→ Required task: Please reproduce word for word the part of the timer API thread starting with "Discussions around exposing" and going on through "a separate discussion.".

→ Passage provided:
** START **

Just to circle back around, after the discussion on this thread I propose
modifying the proposed API as follows:

class MyDoFn extends DoFn<String, String> {
  @TimerFamily("timers") TimerSpec timers =
TimerSpecs.timerFamily(TimeDomain(EVENT_TIME));

  @ProcessElement
  public void process(@Element String e, @TimerFamily("timers") TimerMap
timers)) {
    timers.set("timer1", ...);
    timers.set("timer2", ...);
  }

  @OnTimer("timer") public void onTimer(@TimerId String timerFired,
@Timestamp Instant timerTs, @TimerFamily("timers") TimerMap timers) { ... }
}

Discussions around exposing DoFnSignature and DoFnInvoker to DSL authors
are a bit independent (though not completely so, as it does relate), so I
suggest splitting that into a separate discussion.

Reuven

On Mon, Oct 28, 2019 at 10:52 PM Reuven Lax <re...@google.com> wrote:

>
>
> On Wed, Oct 23, 2019 at 1:21 AM Jan Lukavský <je...@seznam.cz> wrote:
>
>> Hi Reuven,
>>
>> yes, if this change is intended to be used by end users, then
>> DoFnSignatures cannot be used, agree on that. Regarding the relationship
>> with dynamic state - I agree that this is separate problem, but because it
>> is close enough, we should know how we want to deal with that. Because
>> state and timers share some functionality (after all timers need state to
>> be fault tolerant), these API should IMO share the same logic. Whatever
>> solution chosen to expose dynamic timers, it should extend to dynamic state.

** END **

→ Word and element location data:
** START **

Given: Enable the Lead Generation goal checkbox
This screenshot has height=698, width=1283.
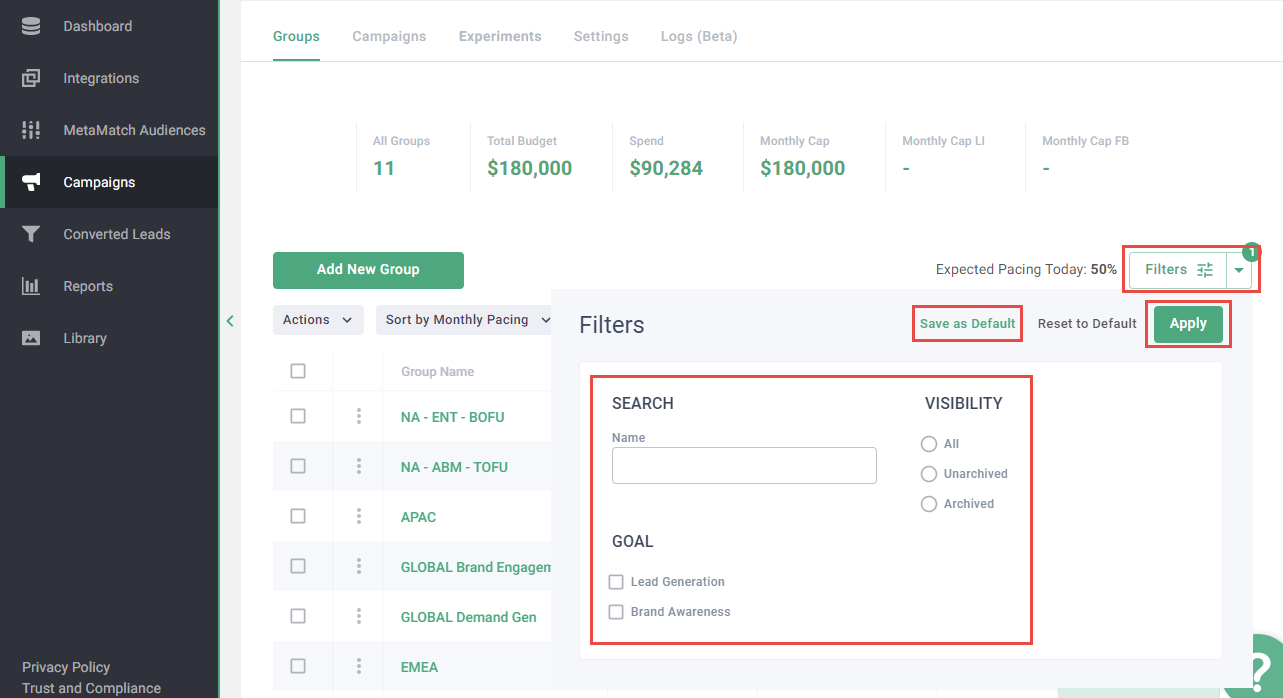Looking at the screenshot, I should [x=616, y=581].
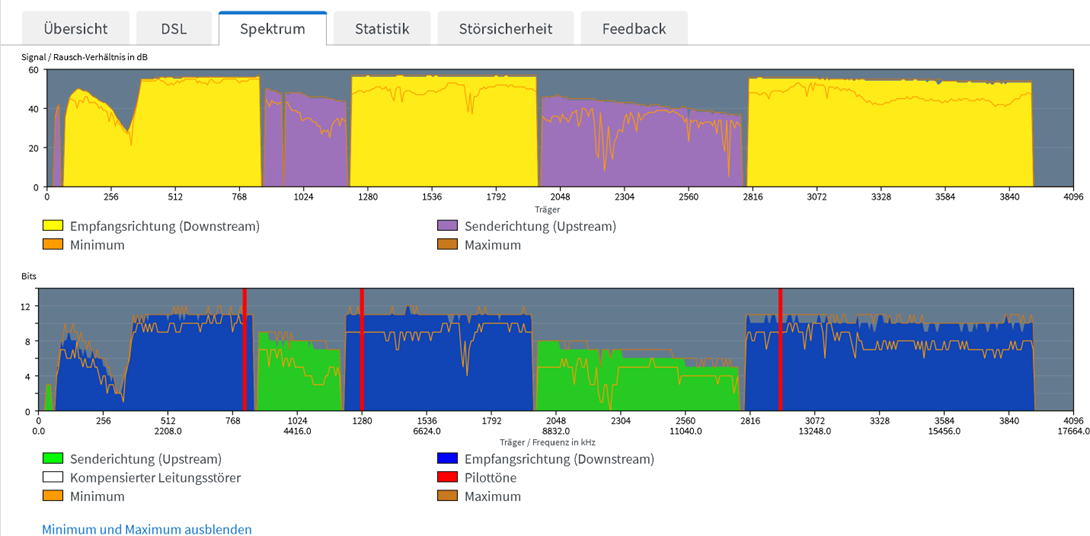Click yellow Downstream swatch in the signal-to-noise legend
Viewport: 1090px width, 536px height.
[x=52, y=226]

** END **

→ Solution to this task:
Discussions around exposing DoFnSignature and DoFnInvoker to DSL authors
are a bit independent (though not completely so, as it does relate), so I
suggest splitting that into a separate discussion.